After a somewhat conventional introduction, the movie gears up to present Almaraz’s life story in terms that are as busy, antic and assimilative as his art. Born in 1941 in Mexico City, he moved with his family as a child to the industrial midwest, then to Los Angeles. That compound identity as Mexican native, “melting pot” emigre and newcomer in the “fortress” of East L.A. Latino culture would prove primary to his work, even if early on, his greatest love was animation (and its king, Walt Disney).

Arriving as a young man in the wildly exciting New York City art landscape of the mid-’60s, he both fed on and felt at odds with the then-dominating vogue of minimalism, his instincts being more passionate and personal. After a couple of breakdowns exacerbated by alcohol abuse (which nearly killed him), he landed back in Southern California just as the Chicano Power Movement was gathering force. His work immediately became more overtly political and ethnically specific, lending itself to the agitprop needs of Cesar Chavez and Dolores Huerta (both interviewed here, the former in archival footage). His newly embraced Communist ideals led to the formation of a collective with three other leading Chicano male artists. “Los Four” attracted considerable attention, including the first Latino exhibit at a major U.S. museum (LACMA), but their clashing aims and egos made for a short-lived experiment.

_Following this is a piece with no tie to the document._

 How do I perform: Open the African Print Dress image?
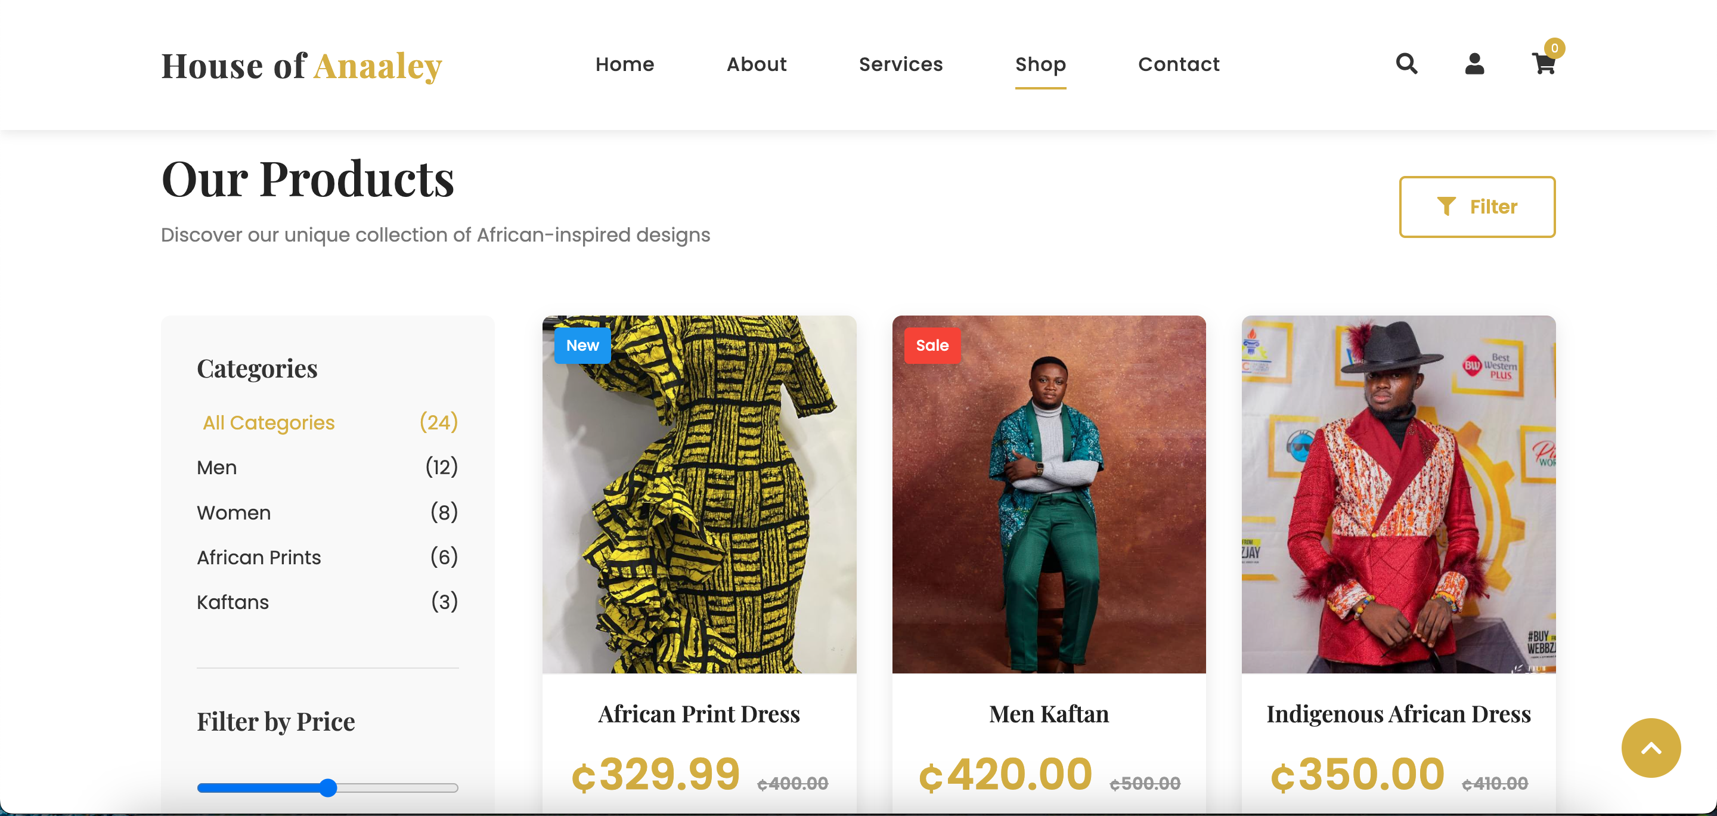pyautogui.click(x=699, y=494)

In any case, Almaraz was at this point ready to express himself in more idiosyncratic terms than any political or artistic movement could allow. Insanely prolific, his skills now greatly honed, he “arrived” in commercial gallery terms with a series of violent yet oddly playful car-crash paintings that riffed on his L.A. environs as well as on a general sense of American excess. Like so many of his images, they made a jolting first impression underlaid with prankish humor and complex layers of meaning, as well as a ravishingly vivid color sense.

Various observers here compare him at times to the impressionists, Chagall, Diego Rivera and others, a sprawling assortment that nonetheless could duly be detected in his uniting of lyrical, political and pop elements. Though he’d tried his best (and failed) in New York to paint like a trendy abstract-minimalist, his voluminous mature work was emotional, passionate, often both rhapsodic and disquieting, not at all cold or theoretical.

Though note is made of darker periods and appetites, the film emphasizes Almaraz as a sunny dynamo who found his life balance at last upon marrying significantly younger artist Flores and fathering a daughter. At times one wonders how much this is an “authorized” view preferred by his widow, particularly as “Playing With Fire” seems a bit politely dismissive of his apparent primarily gay orientation earlier on, as if homosexuality or bisexuality were adverse conditions he eventually recovered from. Despite its title, the documentary presents the artist not as a self-destructive figure but a life force snuffed out far too soon, short of age 50.

Whether this is a definitive, balanced portrayal or not, it’s nonetheless an appealing one. Almaraz certainly seems happy in vintage footage, notably a 1980 video where he explains his artistic ethos while standing in front of a 12-foot canvas depicting a local burrito stand.

Fellow artists, activists, curators and others offer the requisite appreciations. But most of the film’s potency comes from the sheer force of its subject’s imagery, which sometimes come to life in flip-book form, at other times (and to more variable effect) via actual animation of drawings and paintings. Montoya (of the veteran performance trio Culture Clash) and Flores also interpolate a cleverly selected range of archival ephemera, including news clips, vintage ads and a wide-ranging soundtrack of pre-existing cuts. (Los Lobos’ Louie Perez contributes the original score.) As Almaraz absorbed and utilized elements in his environment for art’s sake, so does the film create a kind of careening collage-effect to capture his sensibility.